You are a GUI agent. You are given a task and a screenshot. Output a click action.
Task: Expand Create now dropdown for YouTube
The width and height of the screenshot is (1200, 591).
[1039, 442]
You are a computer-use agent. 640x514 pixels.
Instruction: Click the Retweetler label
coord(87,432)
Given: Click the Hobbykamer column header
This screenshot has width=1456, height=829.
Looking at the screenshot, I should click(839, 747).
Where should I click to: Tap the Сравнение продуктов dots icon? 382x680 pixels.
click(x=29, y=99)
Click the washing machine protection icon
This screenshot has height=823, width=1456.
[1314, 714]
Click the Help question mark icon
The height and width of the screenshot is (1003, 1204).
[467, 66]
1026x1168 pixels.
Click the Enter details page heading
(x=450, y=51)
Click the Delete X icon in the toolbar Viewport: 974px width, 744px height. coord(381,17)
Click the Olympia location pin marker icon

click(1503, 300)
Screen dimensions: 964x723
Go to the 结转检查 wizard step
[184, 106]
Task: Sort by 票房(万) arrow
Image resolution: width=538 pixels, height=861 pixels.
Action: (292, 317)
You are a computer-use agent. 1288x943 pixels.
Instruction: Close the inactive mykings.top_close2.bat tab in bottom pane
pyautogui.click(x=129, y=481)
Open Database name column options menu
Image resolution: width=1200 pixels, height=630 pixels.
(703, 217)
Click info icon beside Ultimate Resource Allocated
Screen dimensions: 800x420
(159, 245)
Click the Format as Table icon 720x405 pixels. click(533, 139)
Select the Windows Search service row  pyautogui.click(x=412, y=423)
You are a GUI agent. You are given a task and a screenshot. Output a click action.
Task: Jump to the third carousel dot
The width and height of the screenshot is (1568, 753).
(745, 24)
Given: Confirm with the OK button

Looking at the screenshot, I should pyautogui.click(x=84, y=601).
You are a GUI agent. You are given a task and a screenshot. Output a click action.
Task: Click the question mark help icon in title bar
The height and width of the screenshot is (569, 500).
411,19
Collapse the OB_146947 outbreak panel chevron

^^^^^^^^^^^^^^^^

» **Try it**: Every line of the material that holds "computer" should be copied out as the answer.

» **Answer below**:
You are a computer-use agent. 640x514 pixels.
You are a computer-use agent. 1288x943 pixels.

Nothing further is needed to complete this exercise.